The examination was performed during the morning after at least 12 h of fasting. The catheter was introduced through the nose until at least four side holes reached the stomach. After 10 min of stabilization the catheter was pulled at 1-cm intervals and at each station the patient swallowed a 5-ml bolus of water at room temperature. The esophagus was studied from the LES to the upper esophageal sphincter (UES). The esophageal segment 5 cm below the UES was defined as the striated muscle region of the esophageal body.

We measured the maximum striated muscle contraction through the proximal side hole of the catheter (6) consequent to one wet swallow when this side hole was at 2 or 3 cm below the UES. We analyzed the amplitude, duration and area under the curve (AUC) of the contractions with a computer program (Polygram for Windows 2.0 Medtronic Synectics, Stockholm, Sweden).

We used one-way analysis of variance and the Tukey-Kramer multiple comparisons test for the statistical evaluation of the results, with the level of significance set at P<0.05. Data are reported as means ± SD and median.


Results

The Kolmogorov-Smirnov test applied to the results showed that the data followed Gaussian distribution in all groups.

In the group of patients with heartburn we studied the effect of esophagitis, age and gender on amplitude, duration and AUC of the contractions. There were no differences between men and women, between patients older and younger than 50 years or between patients with or without esophagitis (P>0.05). The amplitude of contractions was 106.3 ± 45.0 mmHg in patients with esophagitis (N = 44) and 100.8 ± 36.7 mmHg in patients with normal endoscopy (N = 37).

The amplitude of contractions was lower (P<0.01) in patients with idiopathic achalasia than in patients with heartburn (Figure 1). There were no differences between the three groups studied (P>0.05) in the duration (Figure 2) or AUC (Figure 3) of contractions.

The striated muscle contractions of patients with Chagas' disease did not differ (P>0.05) from those observed in the other groups (Table 1). Also, the patients with esophageal dilatation did not differ (P>0.05) from patients without dilatation (Table 2).

Although the results suggest that the patients with idiopathic achalasia might have lower AUC than the control group, the difference was not statistically significant (P = 0.07).


Figure 1. Amplitude of esophageal striated muscle contractions in patients with heartburn, Chagas' disease or idiopathic achalasia. The horizontal lines indicate the medians. *P<0.01 compared to heartburn (Tukey-Kramer test).

[View larger version of this image (24 K GIF file)]


Figure 2. Duration of esophageal striated muscle contractions in patients with heartburn, Chagas' disease or idiopathic achalasia. The horizontal lines indicate the medians.

[View larger version of this image (16 K GIF file)]


Figure 3. Area under the curve (AUC) of esophageal striated muscle contractions in patients with heartburn, Chagas' disease or idiopathic achalasia. The horizontal lines indicate the medians. *P = 0.07 compared to heartburn (Tukey-Kramer test).

[View larger version of this image (24 K GIF file)]


Discussion

We did not find differences in the striated esophageal muscle contractions of patients with Chagas' disease compared with patients with heartburn or patients with idiopathic achalasia.

EXTRACTED DATA:
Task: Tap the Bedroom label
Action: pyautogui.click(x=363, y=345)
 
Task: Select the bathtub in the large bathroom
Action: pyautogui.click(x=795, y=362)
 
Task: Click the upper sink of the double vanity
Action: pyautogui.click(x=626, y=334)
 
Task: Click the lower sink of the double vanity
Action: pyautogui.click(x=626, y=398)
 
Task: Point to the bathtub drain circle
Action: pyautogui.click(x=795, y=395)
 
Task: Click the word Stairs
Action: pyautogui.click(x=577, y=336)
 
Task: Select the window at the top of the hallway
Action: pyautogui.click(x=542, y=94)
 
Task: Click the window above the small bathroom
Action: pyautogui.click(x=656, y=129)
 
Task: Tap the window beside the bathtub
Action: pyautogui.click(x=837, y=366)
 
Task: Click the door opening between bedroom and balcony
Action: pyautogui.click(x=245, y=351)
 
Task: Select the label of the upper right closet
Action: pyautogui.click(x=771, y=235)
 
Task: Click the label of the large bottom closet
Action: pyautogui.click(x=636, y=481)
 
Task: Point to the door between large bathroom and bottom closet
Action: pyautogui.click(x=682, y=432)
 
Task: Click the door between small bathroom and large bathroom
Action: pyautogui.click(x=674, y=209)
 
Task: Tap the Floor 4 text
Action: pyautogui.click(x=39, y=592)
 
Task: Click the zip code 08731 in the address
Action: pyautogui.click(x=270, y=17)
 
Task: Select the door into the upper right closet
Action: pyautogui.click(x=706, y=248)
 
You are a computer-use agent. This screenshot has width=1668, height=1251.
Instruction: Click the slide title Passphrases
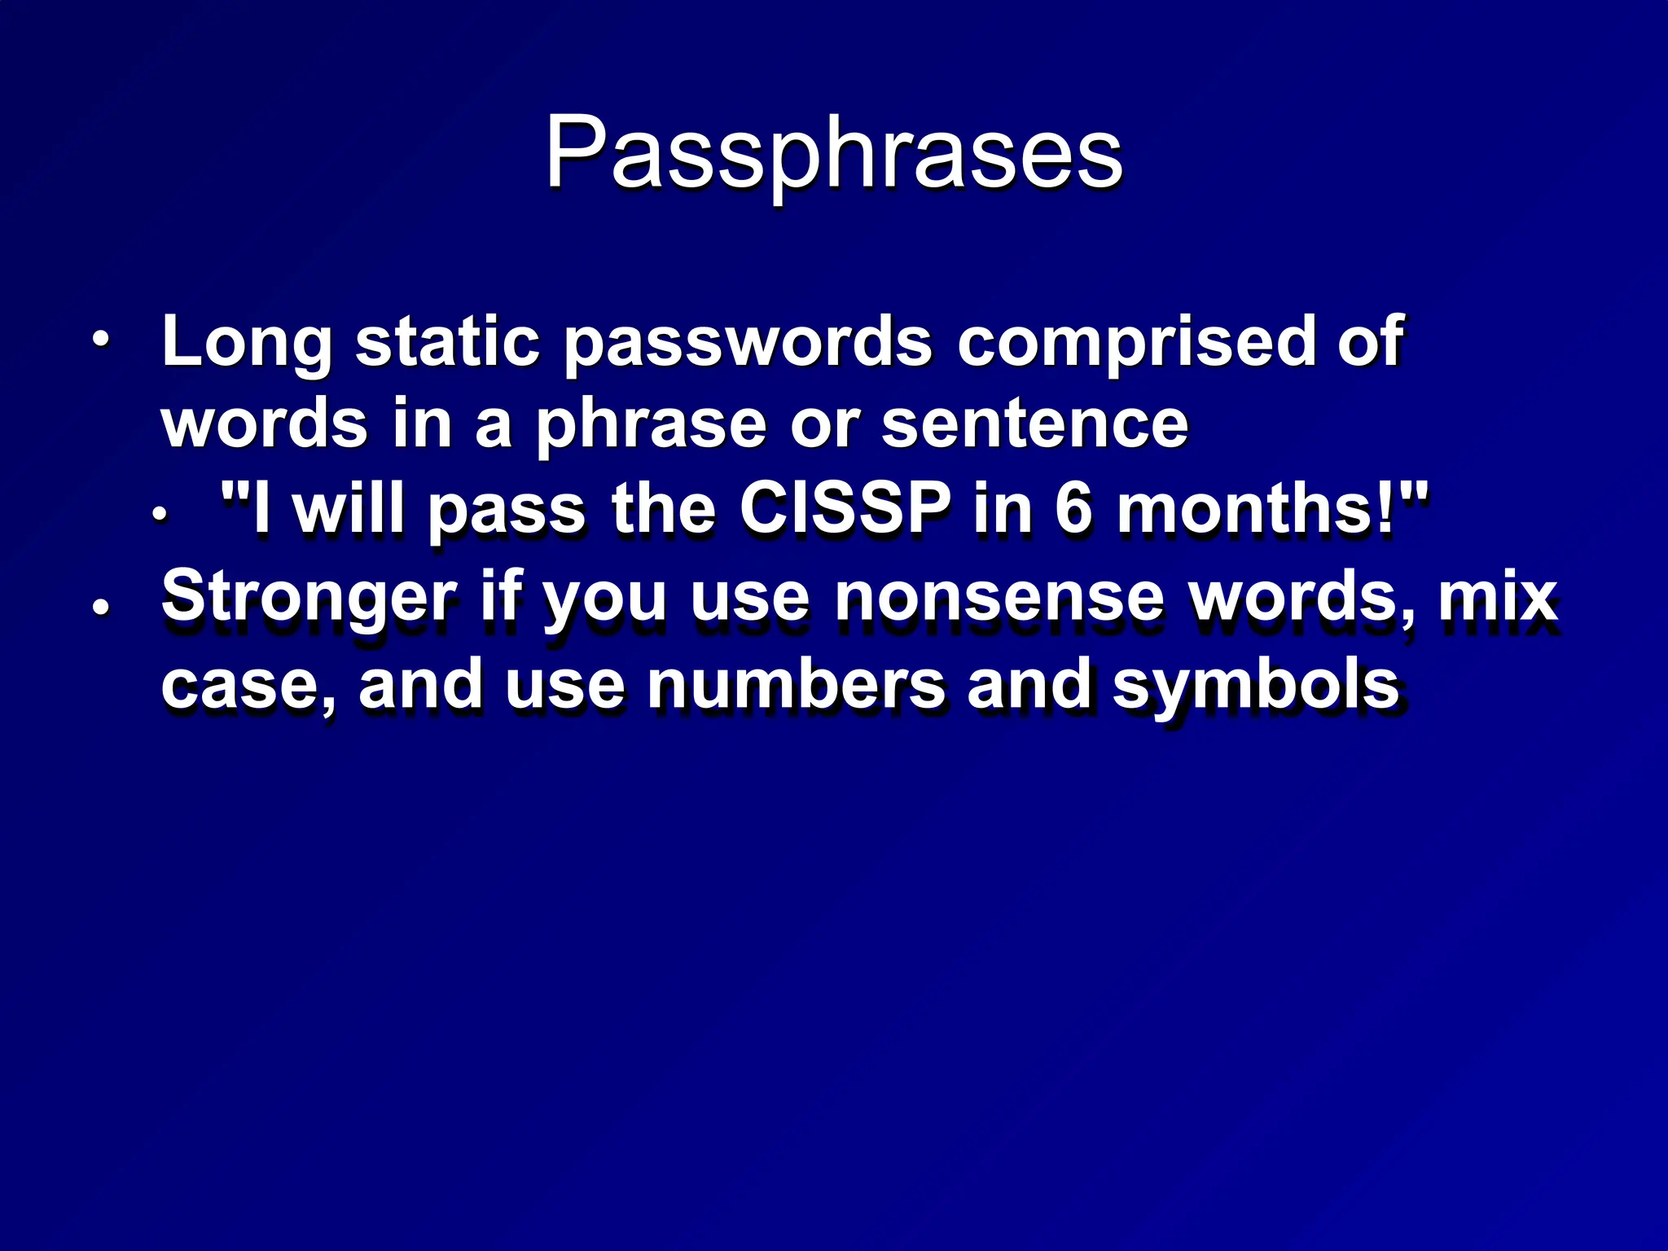[x=833, y=153]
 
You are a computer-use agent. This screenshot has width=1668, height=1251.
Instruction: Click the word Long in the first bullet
[x=247, y=342]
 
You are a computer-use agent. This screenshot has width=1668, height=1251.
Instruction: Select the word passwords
[x=748, y=342]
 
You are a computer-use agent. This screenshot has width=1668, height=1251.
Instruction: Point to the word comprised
[x=1135, y=342]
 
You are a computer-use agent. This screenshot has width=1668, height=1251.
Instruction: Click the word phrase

ASSIGNMENT A:
Reproduce the part of the esophagus study from "The striated muscle contractions" to "dilatation (Table 2).".
ASSIGNMENT B:
In the esophagus study, what did the patient swallow at each station as the catheter was pulled?
The items have nothing to do with anything you're asked here.

ANSWER A:
The striated muscle contractions of patients with Chagas' disease did not differ (P>0.05) from those observed in the other groups (Table 1). Also, the patients with esophageal dilatation did not differ (P>0.05) from patients without dilatation (Table 2).

ANSWER B:
A 5-ml bolus of water at room temperature.